Our Message to Congress

The travel industry will need to educate new legislators By: Kenneth Shapiro
Kenneth Shapiro
Kenneth Shapiro

Today is Election Day. As I write this, the polls are open, and at least a small percentage of citizens are making their voices heard. Whether those voices will actually be listened to is another matter. But as Winston Churchill said, “Democracy is the worst form of government, except for all those other forms that have been tried from time to time.”

Regardless of your political views, every election brings some form of change and, while change might be healthy in other aspects of life, changes in government bring a degree of uncertainty that can be downright scary. This is certainly true as it relates to the travel industry.

It’s not that the outgoing group of legislators was full of travel experts or anything, but at least our industry learned how to work with them. Now that we are welcoming in a whole new group of lawmakers, we have to manage a new learning curve as well. And it’s important that industry representatives meet with legislators before they get a chance to undo what has been a model for post-recession success.

How much is at stake?

According to David Huether, senior vice president for research and economics at the U.S. Travel Association, travel exports are up 6.9 percent since September 2013. That’s more than double the 2.4 percent rise in other exports of goods and services over the previous 12 months.
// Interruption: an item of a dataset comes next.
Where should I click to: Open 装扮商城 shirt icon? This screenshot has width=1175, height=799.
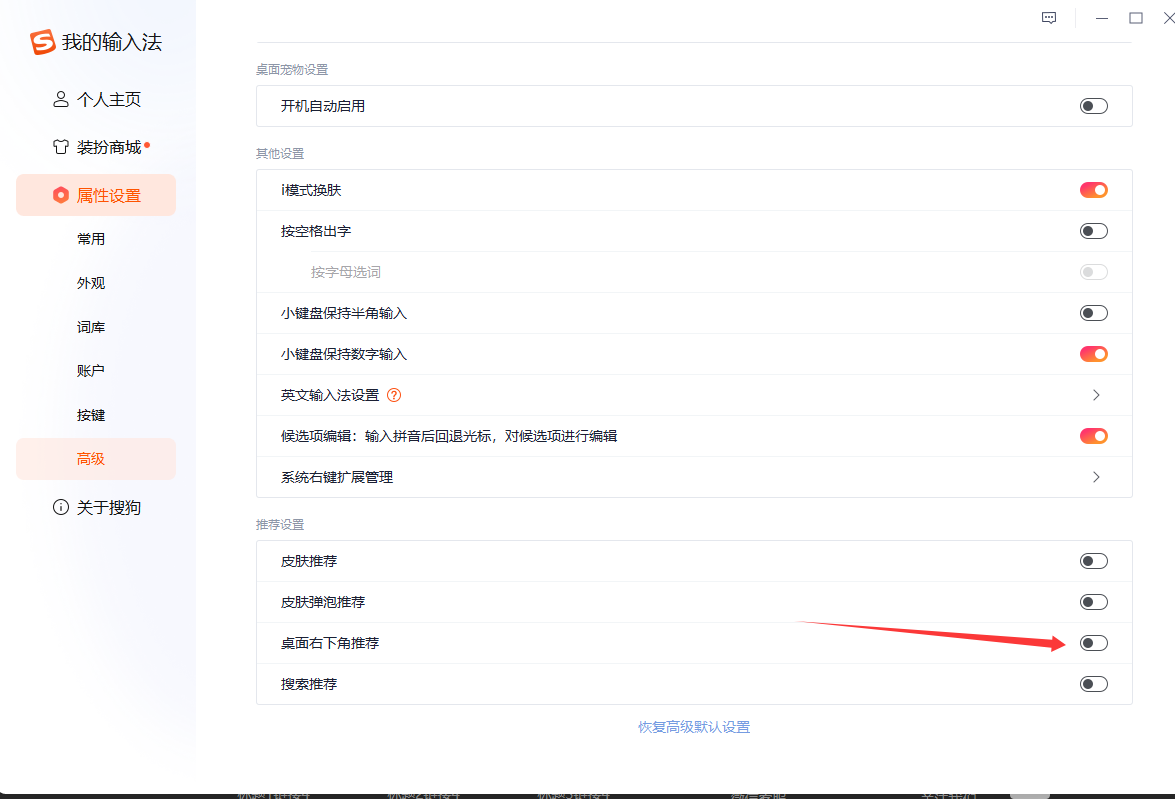(61, 148)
Travel exports, which account for 9.7 percent of all U.S. exports year-to-date in 2014, also make up more than one-fifth (17.3 percent) of the year-to-date increase in exports in 2014 against the first three quarters of 2013.

“Travel’s export record is greatly outperforming the rest of the economy at a time when export growth looks to be slowing,” said Huether. “If policymakers want to substantively help the U.S. trade balance, there are basic things they can do to bolster the well-performing travel sector, such as reauthorizing Brand USA, expanding the Visa Waiver Program and continuing to pursue improvements to the customs entry process.”

Basically, the message to the newly elected legislators is that the travel industry is booming, and we are the experts who should set the agenda. Let’s make sure that this message, at the very least, is heard.